[Extracted data entries]
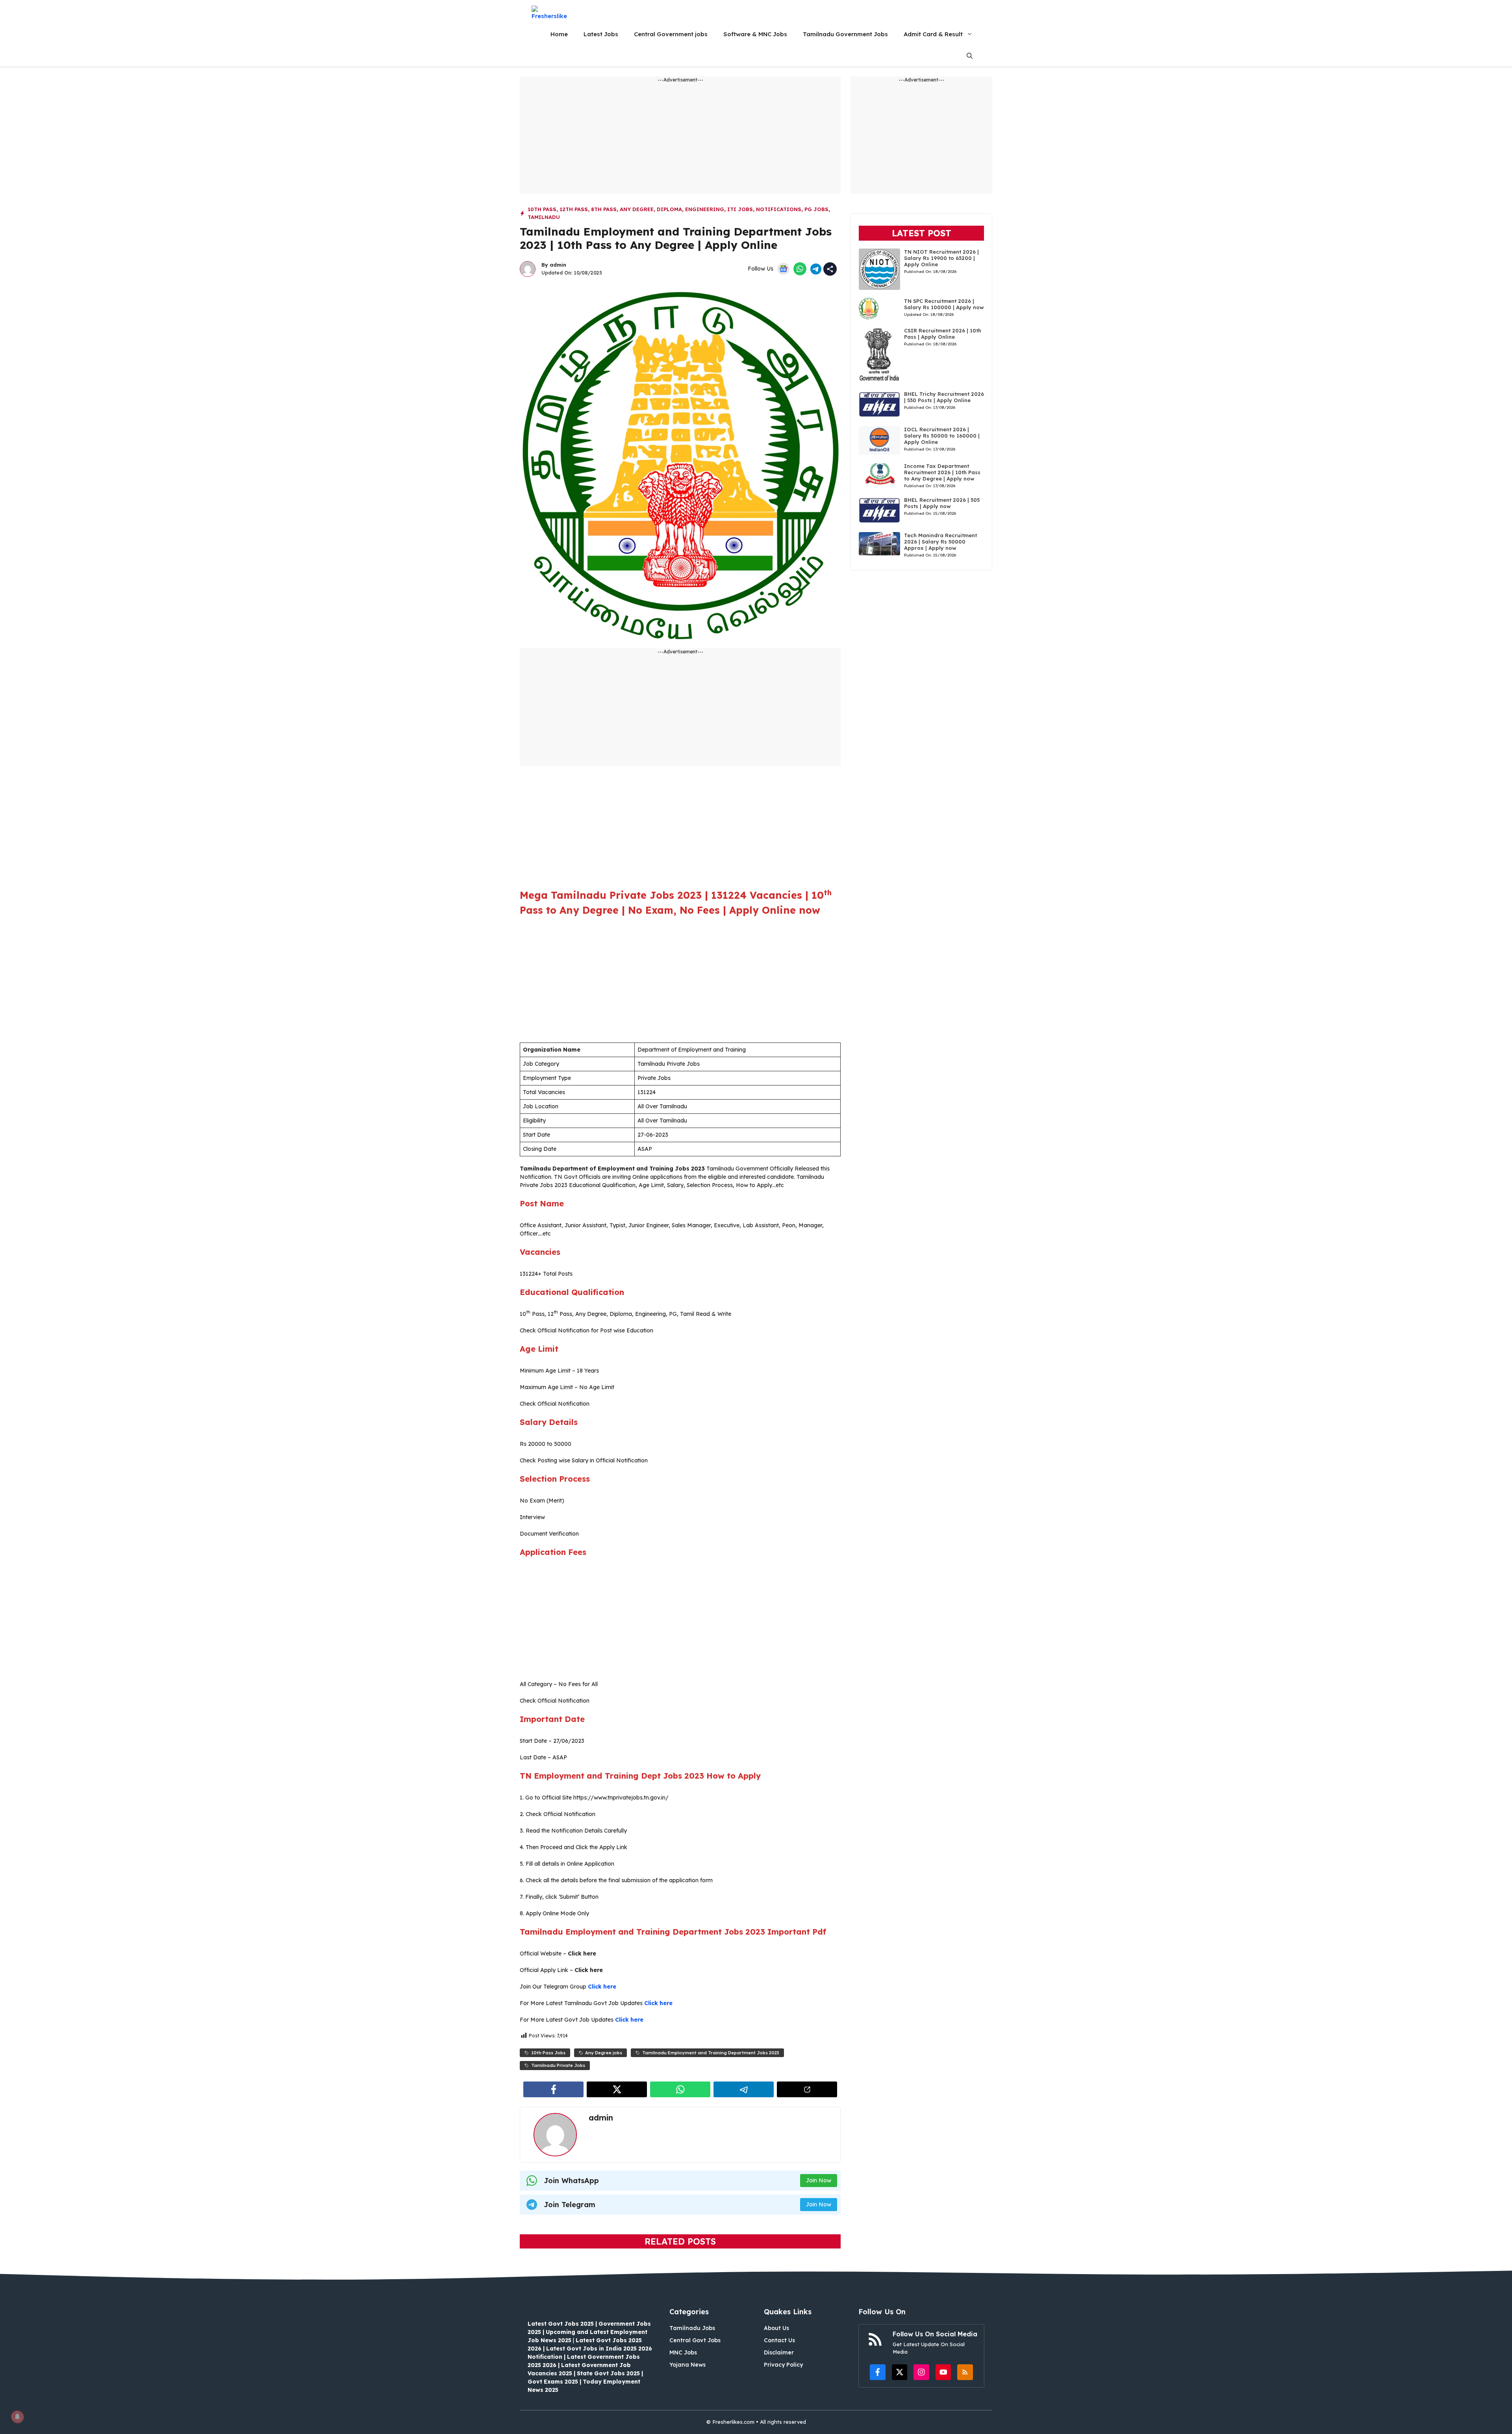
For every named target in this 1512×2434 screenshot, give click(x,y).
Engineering (704, 209)
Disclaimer (779, 2352)
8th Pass (604, 209)
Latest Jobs (601, 34)
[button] (969, 56)
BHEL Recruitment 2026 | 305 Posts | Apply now (942, 503)
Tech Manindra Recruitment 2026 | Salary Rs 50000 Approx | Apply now (940, 541)
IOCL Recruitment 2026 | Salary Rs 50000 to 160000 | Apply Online (942, 435)
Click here (602, 1986)
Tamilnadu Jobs (692, 2328)
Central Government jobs (671, 34)
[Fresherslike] (552, 12)
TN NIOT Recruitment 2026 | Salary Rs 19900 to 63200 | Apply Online (941, 258)
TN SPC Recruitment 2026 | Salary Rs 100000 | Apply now (944, 304)
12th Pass (574, 209)
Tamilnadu (544, 217)
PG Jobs (816, 209)
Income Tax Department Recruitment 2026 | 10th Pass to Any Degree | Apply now (942, 472)
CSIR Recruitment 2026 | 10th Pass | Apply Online (942, 333)
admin (558, 265)
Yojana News (687, 2364)
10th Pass (542, 209)
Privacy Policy (783, 2364)
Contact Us (779, 2340)
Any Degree (637, 209)
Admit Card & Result (933, 34)
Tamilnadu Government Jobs (845, 34)
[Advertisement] (680, 138)
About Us (776, 2328)
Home (559, 34)
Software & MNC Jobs (755, 34)
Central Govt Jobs (695, 2340)
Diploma (669, 209)
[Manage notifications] (17, 2416)
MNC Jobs (683, 2352)
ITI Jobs (740, 209)
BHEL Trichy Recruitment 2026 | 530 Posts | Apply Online (944, 397)
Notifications (778, 209)
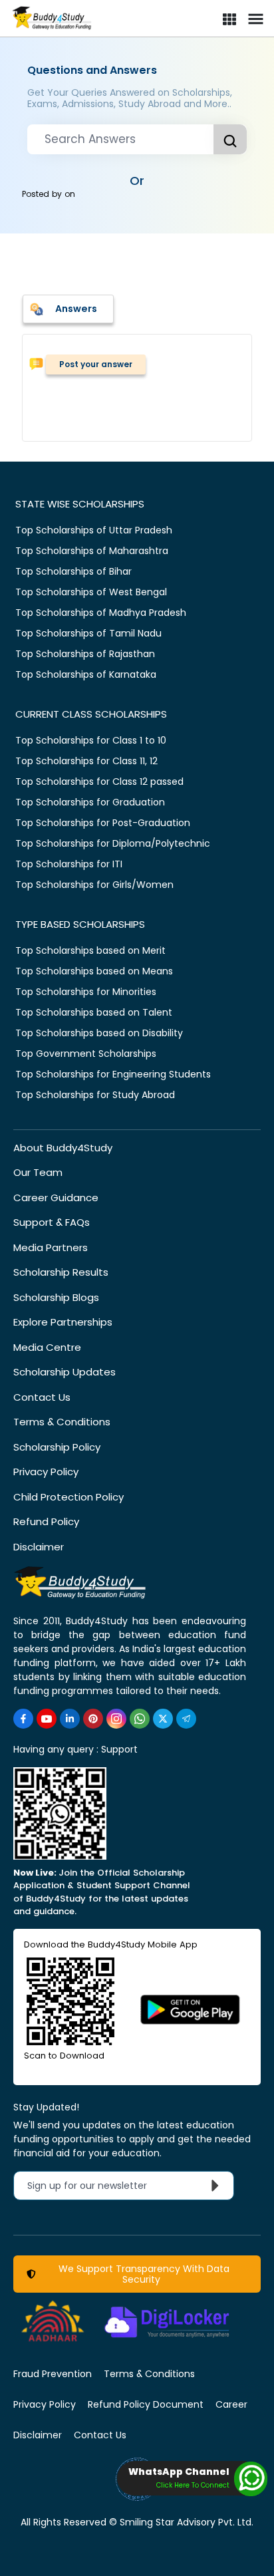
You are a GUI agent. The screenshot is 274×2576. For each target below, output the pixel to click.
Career (231, 2404)
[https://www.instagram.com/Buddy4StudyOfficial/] (116, 1718)
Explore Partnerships (62, 1322)
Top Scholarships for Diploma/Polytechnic (112, 843)
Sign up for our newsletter (95, 2185)
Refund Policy (46, 1521)
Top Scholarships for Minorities (85, 991)
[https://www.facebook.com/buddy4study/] (23, 1718)
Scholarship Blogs (56, 1297)
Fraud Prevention (52, 2373)
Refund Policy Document (146, 2404)
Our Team (38, 1172)
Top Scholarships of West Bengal (91, 592)
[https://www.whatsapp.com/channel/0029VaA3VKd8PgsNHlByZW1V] (139, 1718)
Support (119, 1749)
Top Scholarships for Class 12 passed (99, 781)
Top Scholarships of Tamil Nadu (88, 633)
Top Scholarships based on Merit (90, 950)
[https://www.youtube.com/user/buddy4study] (46, 1718)
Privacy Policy (45, 1472)
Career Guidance (55, 1198)
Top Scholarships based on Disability (99, 1033)
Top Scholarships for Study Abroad (95, 1094)
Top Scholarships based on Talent (93, 1012)
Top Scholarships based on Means (94, 971)
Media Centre (47, 1347)
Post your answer (95, 364)
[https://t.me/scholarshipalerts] (186, 1718)
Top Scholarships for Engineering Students (113, 1074)
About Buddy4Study (62, 1148)
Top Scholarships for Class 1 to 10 (90, 740)
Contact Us (41, 1397)
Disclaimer (38, 1547)
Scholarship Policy (56, 1447)
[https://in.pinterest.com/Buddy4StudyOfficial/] (93, 1718)
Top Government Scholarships (85, 1053)
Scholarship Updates (64, 1372)
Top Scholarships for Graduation (90, 802)
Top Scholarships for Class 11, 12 (86, 761)
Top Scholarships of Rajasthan (85, 653)
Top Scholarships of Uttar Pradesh (93, 530)
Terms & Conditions (61, 1422)
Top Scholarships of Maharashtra (91, 550)
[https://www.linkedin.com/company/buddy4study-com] (69, 1718)
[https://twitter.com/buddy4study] (163, 1718)
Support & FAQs (51, 1222)
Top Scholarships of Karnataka (85, 674)
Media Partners (50, 1247)
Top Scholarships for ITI (68, 864)
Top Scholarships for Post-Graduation (102, 822)
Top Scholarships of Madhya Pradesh (100, 612)
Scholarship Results (60, 1272)
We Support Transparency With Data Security (141, 2274)
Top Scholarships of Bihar (73, 571)
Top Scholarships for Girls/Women (94, 884)
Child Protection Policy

What the exercise asks. Word for word, restate the lines from the one holding "Top Scholarships for Post-Graduation" to the last line of the records.

Solution to this task.
Top Scholarships for Post-Graduation (102, 822)
Top Scholarships of Madhya Pradesh (100, 612)
Scholarship Results (60, 1272)
We Support Transparency With Data Security (141, 2274)
Top Scholarships of Bihar (73, 571)
Top Scholarships for Girls/Women (94, 884)
Child Protection Policy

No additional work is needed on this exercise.